Saturday, December 22, 2012

Adam Ndlovu The Great: Rest in Peace

Adam Ndlovu loved football and his country to bits. My first encounter with the football hero was about 20 years ago in Zimbabwe. I was trying my luck as a player at Highlanders FC at the Club House and sessions moved to Nguboyenja grounds sometimes.

Many will remember that Zimbabwe was an African power house during those days of Reinhard Fabisch’s Dream Team. Adam, like other national team players were available for clubs once in a while. Roy Barretto would arrange separate recuperation session for them.

Together with the late Benjamin Nkonjera, the late Mercedes Rambo Sibanda, Rahman Gumbo, Willard Mashinkila Khumalo and his brother Madinda Khathazile, they made the jovial noise at training following their successful exploits in the national team, and we envied them.
Nkonjera was known as a practical joker and very much the most vocal, rivaling Rambo and Mashinkila. Rahman and Adam always wore their national team jerseys at training. What made Adamski a cut among that crop, not even Nkonjera caught him with his pants down. He wore the national team jersey with honour and respect, and made sure everybody called him the way he wanted, including Makanaky.

Adam wanted to be known as ‘The Nation’s Number 9’ (Unamba 9 wesizwe) That is the only way he would respond to anybody – not Adamski, Mirro or even Mr Ndlovu. Benjie would try to pull all the stunts and sing and shout. Not until he said the ‘code’ – The number 9 of the country. This is not to say there were no prouder players, but I am still to see that kind of passion anywhere.

His national caps and records are everywhere on the Internet for all to see, but it is the things like these that one does not get to see or hear often that can make one respect the man.

I was a novice until he left for overseas, and Adam came to complete his career in his home country and I happened to meet him in his home country, again. This time I had just completed my tenure at Highlanders FC as a Technical Advisor following the ill-fated Africa Champions League debacle against Young Africans of Tanzania.

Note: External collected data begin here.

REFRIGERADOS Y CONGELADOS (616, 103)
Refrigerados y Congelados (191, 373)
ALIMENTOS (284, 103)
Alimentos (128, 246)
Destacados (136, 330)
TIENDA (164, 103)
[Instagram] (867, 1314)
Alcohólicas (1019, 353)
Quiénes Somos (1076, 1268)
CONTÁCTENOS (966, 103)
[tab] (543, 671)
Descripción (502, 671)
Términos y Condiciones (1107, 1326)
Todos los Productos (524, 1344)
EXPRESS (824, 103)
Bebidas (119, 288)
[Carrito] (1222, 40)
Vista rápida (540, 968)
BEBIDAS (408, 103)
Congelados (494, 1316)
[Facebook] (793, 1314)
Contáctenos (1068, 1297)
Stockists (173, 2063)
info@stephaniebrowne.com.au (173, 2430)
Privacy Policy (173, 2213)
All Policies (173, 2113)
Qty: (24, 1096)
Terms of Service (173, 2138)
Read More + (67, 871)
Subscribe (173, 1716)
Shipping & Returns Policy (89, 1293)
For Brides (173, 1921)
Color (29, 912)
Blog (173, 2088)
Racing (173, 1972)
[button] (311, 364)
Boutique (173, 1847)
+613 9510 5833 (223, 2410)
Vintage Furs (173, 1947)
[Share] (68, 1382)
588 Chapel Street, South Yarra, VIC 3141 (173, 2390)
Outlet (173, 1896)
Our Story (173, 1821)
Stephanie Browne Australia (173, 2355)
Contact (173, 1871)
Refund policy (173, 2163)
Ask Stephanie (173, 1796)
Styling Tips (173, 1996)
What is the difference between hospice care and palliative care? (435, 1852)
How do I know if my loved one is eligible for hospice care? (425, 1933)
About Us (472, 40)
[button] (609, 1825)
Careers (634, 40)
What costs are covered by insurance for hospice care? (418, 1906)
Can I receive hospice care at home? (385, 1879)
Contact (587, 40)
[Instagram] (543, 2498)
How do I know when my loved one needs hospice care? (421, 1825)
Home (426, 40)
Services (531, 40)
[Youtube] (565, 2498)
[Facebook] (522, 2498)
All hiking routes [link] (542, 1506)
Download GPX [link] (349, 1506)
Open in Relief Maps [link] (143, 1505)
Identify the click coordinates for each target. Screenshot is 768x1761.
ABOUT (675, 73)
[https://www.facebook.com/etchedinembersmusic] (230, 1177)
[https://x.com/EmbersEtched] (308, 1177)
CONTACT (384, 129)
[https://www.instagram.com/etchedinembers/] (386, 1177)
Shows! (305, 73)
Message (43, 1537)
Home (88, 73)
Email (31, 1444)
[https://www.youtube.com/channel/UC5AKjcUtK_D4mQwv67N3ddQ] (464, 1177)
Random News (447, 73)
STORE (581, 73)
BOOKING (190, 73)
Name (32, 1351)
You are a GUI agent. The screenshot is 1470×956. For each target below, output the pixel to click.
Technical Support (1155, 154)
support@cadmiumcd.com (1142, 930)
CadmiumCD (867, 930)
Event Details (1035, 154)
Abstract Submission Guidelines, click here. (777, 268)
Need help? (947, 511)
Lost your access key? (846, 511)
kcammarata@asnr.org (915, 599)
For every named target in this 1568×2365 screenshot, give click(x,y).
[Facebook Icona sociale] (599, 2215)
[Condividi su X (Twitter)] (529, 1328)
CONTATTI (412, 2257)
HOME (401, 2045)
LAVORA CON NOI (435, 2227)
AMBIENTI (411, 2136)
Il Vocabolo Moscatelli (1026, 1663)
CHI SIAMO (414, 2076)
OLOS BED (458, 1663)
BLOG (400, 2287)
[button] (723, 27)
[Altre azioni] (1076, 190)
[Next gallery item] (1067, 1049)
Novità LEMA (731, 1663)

He was closely attached to Stuart Murisa and every time I attended the late Eddie May’s training sessions, we drove together and he dropped me ‘home’ in Famona. He would propose a visit to Mater Dei hospital in the days the late Mrs Editor Ngwenya-Sibanda was hospitalized (– Ernest Maphepha Sibanda’s wife.)

Instead of taking me home he would invite me for coffee at Haefellis CafĂ© or his Selbourne Park dwelling. In all this, he acted with exceptional quality of a very mature statesman. Murisa was a talkative and jocular person who liked to tease Adam. In most of his responses, Adam would insist that he was ‘a man of class’.

I must say that I was amazed at his ability to recognize me at the second meeting when he came from overseas. Remember I was about 13th in the ranking of being the Bosso keeper before he left for overseas. I was a nobody.

At the time he came to South Africa playing for Moroka Swallows, we met when they played Bidvest Wits at the campus. He asked me if I cared joining Swallows. He introduced me to their officials who had a post in the development side. I was not prepared to coach then, let alone a development side.

‘The Nation’s Number 9’ did not rest, connecting me to his then agent, Gordon Ndlovu, who orchestrated his move to Dynamos. Gordon also tried his best in moving me to Alex United which did not materialize. We kept contact with Adam and he appraised me on some of the things he did on the field of play.

All this proved the humility of Adam Ndlovu - The Great. You will never find a humbler person. He was a sensitive giant and lived a very good life. It amazed me the respect he gave someone like myself, not because it was me, but he did that to all who were around him. He was an amazing character, strong and true.

We will miss you Adam Ndlovu and may your good soul rest in eternal peace.

Adam Ndlovu’s remains will be laid to rest in his home town of Bulawayo, Zimbabwe. The former football great, passed on following a car accident near Victoria Falls and his brother, Peter Ndlovu sustained serious injuries.